# DO THIS:
Reproduce the entries from the line containing "Durango Press (66, 1001)" through the line containing "Hayes Wheel Stops (8) (HO Scale) (907, 612)", both of those lines included, and shift every coordinate in the answers by -33.

# RECORDS FOR THIS TASK:
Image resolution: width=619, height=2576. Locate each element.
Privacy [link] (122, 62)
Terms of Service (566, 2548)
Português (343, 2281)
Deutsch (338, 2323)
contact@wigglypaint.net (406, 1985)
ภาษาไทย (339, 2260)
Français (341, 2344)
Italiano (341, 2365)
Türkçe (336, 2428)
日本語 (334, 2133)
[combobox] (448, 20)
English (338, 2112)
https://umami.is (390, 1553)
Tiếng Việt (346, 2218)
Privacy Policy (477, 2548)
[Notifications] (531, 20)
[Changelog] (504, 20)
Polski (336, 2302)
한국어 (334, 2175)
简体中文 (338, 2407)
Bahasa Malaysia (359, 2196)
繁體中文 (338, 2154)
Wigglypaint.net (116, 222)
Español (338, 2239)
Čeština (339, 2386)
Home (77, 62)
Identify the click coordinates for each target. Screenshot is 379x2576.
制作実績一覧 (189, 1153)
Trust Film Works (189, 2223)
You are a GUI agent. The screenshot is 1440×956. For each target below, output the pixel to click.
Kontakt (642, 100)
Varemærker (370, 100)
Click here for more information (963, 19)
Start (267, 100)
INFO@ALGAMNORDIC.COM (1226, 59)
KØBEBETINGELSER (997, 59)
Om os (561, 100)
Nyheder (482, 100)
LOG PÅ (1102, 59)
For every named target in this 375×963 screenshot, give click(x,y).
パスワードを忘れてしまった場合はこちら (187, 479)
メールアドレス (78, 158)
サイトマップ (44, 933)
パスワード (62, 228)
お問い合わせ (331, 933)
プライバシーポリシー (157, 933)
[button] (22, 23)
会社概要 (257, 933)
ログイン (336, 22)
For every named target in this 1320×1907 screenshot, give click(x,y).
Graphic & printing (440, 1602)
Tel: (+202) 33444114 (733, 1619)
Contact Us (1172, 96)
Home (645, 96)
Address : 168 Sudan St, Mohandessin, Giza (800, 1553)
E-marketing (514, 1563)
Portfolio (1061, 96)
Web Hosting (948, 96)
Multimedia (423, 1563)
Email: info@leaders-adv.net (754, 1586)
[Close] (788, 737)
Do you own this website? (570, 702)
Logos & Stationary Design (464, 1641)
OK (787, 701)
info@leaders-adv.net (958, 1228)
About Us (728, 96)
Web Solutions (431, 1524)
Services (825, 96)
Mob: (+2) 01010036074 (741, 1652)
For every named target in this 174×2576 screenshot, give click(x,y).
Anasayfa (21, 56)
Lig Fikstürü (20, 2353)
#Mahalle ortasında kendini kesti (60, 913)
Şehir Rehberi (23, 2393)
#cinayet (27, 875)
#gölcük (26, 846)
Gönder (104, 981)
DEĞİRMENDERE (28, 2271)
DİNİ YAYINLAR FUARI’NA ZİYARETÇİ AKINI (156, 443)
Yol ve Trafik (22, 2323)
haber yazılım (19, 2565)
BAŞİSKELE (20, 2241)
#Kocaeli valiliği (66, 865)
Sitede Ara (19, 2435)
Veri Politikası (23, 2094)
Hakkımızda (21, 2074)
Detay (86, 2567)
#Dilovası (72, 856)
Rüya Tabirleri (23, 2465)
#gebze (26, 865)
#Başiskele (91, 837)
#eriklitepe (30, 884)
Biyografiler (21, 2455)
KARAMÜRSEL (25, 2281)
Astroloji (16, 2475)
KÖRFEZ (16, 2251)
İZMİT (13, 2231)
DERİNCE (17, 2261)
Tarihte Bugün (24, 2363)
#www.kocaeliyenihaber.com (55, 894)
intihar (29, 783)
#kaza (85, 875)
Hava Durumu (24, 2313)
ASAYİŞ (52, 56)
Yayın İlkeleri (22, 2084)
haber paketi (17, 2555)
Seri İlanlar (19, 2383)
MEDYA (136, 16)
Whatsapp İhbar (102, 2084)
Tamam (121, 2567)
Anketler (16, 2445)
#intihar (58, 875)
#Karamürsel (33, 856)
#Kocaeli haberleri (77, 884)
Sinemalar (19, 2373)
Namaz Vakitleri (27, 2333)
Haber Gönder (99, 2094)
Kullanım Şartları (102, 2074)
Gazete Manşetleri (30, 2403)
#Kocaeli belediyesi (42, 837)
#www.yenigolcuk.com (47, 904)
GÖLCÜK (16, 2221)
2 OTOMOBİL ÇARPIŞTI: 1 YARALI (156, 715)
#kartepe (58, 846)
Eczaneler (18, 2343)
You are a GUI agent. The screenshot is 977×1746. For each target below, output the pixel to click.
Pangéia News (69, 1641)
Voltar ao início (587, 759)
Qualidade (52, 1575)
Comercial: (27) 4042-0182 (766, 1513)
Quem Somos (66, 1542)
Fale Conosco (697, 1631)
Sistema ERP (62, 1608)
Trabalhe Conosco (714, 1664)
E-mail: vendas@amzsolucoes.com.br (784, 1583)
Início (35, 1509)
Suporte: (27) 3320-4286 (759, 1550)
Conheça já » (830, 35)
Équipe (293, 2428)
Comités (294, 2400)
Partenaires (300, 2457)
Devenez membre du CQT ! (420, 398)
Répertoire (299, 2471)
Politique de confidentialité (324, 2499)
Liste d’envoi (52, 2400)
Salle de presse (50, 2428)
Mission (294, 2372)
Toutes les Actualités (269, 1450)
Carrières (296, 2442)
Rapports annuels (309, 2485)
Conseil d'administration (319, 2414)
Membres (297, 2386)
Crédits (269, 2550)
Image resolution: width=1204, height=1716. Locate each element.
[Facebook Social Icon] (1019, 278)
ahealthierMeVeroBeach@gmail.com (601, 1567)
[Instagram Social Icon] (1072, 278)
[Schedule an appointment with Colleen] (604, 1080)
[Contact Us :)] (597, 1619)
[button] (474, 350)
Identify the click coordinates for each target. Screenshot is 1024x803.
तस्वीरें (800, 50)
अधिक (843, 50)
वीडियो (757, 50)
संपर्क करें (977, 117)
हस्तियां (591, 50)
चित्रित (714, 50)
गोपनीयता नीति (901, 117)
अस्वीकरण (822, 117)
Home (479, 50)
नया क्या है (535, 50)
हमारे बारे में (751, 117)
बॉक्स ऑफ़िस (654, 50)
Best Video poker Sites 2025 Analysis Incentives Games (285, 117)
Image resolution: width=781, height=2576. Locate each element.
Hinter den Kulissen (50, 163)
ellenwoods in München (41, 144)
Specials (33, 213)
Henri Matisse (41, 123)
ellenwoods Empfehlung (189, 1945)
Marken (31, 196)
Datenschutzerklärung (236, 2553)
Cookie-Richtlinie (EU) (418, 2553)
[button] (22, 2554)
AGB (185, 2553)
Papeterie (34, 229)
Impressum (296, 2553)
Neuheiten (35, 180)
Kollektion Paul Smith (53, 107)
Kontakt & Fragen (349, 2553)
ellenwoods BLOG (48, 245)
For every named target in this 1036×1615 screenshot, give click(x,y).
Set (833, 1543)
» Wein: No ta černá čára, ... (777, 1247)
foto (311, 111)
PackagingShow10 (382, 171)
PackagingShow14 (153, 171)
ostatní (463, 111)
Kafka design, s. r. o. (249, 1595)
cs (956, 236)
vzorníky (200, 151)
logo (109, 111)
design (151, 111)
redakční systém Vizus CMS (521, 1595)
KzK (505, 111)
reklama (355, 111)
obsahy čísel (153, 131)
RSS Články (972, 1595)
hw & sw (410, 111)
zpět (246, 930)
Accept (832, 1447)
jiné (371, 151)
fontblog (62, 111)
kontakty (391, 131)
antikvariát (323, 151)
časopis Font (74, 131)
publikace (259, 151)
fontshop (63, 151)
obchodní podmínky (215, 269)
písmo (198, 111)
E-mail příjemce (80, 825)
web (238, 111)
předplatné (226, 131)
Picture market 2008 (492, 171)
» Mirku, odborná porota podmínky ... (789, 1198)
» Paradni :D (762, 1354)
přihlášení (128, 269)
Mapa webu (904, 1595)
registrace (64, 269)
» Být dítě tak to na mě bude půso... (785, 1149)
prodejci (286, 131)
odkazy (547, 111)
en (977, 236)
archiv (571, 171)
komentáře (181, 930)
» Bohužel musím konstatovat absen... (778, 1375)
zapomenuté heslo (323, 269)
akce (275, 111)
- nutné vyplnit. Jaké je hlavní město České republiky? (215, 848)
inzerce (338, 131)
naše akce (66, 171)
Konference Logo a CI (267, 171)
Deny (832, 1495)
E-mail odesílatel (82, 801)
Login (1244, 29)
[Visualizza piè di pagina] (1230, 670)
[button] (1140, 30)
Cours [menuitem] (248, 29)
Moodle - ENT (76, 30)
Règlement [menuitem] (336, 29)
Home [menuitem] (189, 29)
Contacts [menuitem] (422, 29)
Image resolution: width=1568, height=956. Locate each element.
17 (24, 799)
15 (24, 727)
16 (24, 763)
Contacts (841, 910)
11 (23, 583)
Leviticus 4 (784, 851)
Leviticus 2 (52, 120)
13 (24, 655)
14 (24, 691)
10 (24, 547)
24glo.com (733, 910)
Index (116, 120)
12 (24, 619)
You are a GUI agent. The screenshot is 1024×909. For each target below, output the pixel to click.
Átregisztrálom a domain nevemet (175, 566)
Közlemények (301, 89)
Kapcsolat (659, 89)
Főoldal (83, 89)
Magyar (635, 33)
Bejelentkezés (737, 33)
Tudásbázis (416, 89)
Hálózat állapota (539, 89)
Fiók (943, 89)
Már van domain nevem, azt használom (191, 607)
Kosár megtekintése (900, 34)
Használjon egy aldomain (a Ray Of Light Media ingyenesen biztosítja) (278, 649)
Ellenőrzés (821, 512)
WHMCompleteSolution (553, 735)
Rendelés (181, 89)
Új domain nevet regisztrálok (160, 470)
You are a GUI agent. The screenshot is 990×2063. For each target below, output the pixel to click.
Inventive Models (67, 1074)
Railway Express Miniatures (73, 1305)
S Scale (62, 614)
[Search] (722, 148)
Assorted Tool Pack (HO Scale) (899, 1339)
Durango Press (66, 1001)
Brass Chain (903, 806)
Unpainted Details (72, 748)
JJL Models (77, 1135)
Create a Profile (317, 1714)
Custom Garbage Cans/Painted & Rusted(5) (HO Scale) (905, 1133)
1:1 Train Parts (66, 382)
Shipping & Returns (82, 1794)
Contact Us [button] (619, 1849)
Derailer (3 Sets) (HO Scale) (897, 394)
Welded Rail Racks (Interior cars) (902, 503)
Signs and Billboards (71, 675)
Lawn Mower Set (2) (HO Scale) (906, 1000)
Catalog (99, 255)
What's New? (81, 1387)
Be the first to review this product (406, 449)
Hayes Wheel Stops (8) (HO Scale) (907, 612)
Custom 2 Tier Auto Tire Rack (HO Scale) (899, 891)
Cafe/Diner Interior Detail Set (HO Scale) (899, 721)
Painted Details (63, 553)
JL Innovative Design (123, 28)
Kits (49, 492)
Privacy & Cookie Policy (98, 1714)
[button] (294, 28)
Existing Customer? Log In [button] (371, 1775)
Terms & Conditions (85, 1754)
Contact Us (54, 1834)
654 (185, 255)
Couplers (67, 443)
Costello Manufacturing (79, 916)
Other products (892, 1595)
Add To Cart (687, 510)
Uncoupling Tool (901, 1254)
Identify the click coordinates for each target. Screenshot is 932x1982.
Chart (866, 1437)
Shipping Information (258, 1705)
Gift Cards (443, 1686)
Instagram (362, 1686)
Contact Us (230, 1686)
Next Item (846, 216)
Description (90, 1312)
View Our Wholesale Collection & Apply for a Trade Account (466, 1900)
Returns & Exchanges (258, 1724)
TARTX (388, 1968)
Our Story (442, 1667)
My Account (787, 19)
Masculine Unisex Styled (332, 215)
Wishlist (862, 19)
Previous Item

# WRITTEN SOLUTION:
Durango Press (33, 968)
Brass Chain (870, 773)
Unpainted Details (39, 715)
JJL Models (44, 1102)
Create a Profile (284, 1681)
Custom Garbage Cans/Painted & Rusted(5) (HO Scale) (872, 1100)
1:1 Train Parts (33, 349)
Shipping & Returns (49, 1761)
Contact Us [button] (586, 1816)
Derailer (3 Sets) (HO Scale) (864, 361)
Welded Rail Racks (Interior cars) (869, 470)
Signs and Billboards (38, 642)
Lawn Mower Set (2) (HO Scale) (873, 967)
Catalog (66, 222)
What's New? (48, 1354)
Be the first to review this product (373, 416)
Hayes Wheel Stops (8) (HO Scale) (874, 579)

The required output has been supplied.